**TASK GOAL**
Please find the line that holds "Given: Open Help for the wizard" below and reproduce it, along with every line after it through the end, exactly and without pictures.

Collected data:
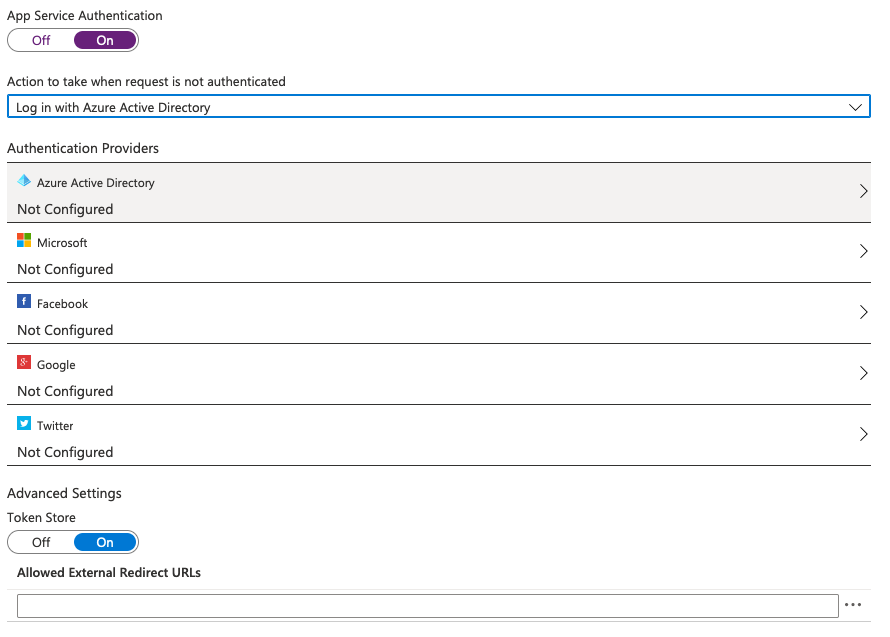
Task: Switch Token Store to Off
Action: 41,542
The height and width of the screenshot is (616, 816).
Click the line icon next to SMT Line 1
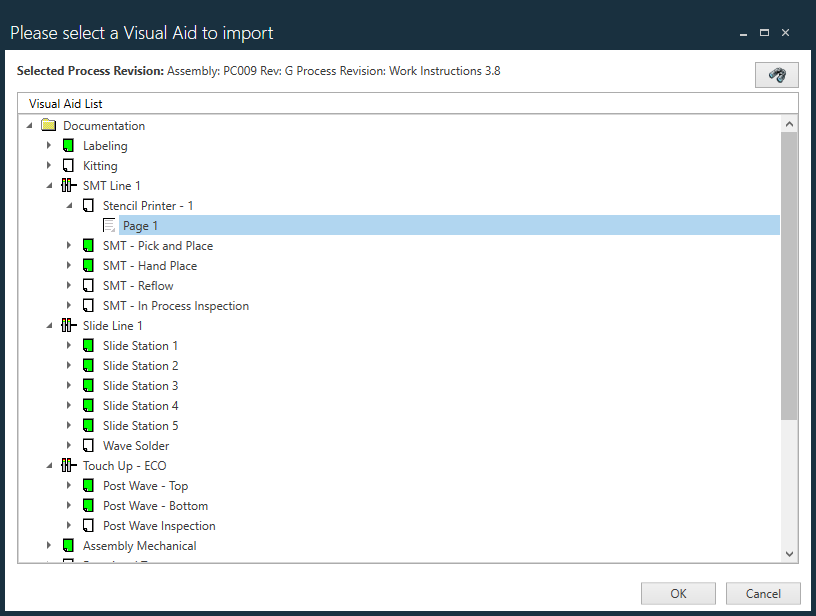click(68, 185)
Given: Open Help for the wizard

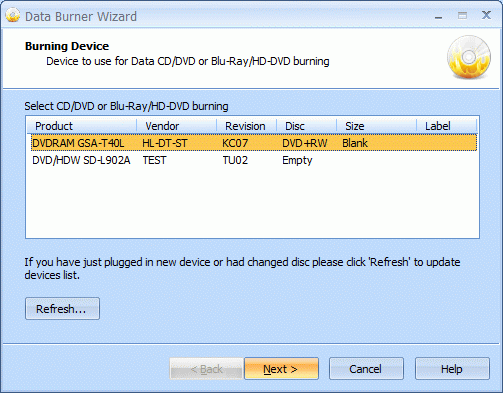Looking at the screenshot, I should [x=452, y=369].
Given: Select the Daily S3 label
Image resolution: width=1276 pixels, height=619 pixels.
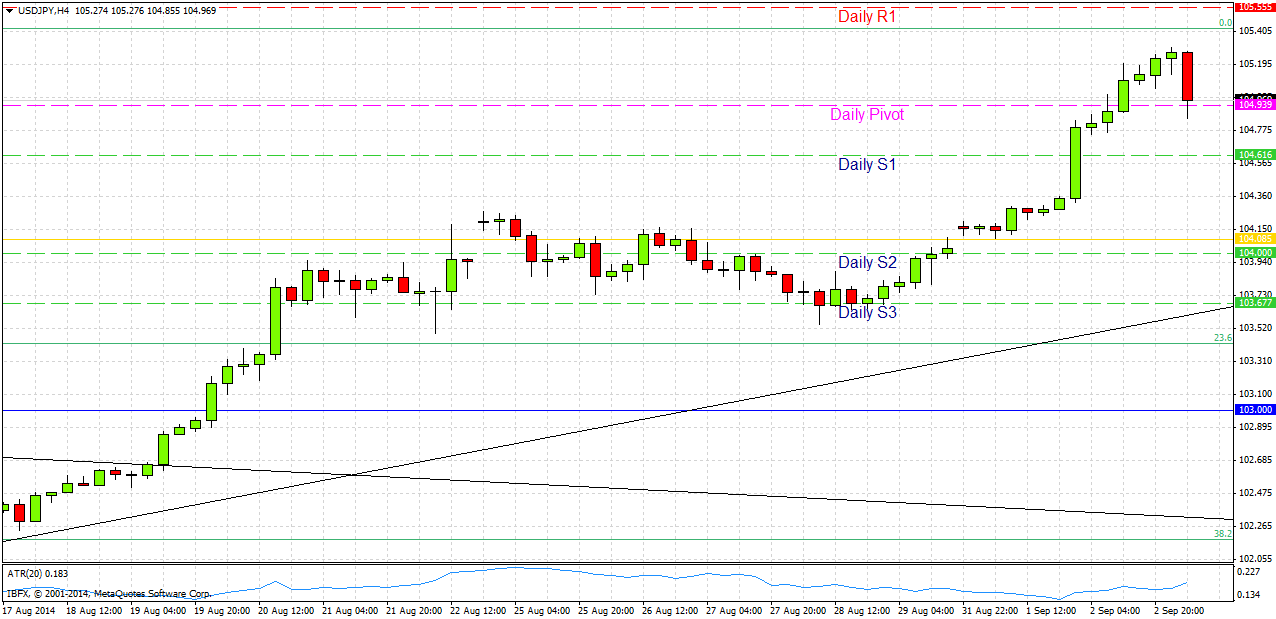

**SOLUTION**
Given: Open Help for the wizard

Looking at the screenshot, I should [x=452, y=369].
Given: Select the Daily S3 label
Image resolution: width=1276 pixels, height=619 pixels.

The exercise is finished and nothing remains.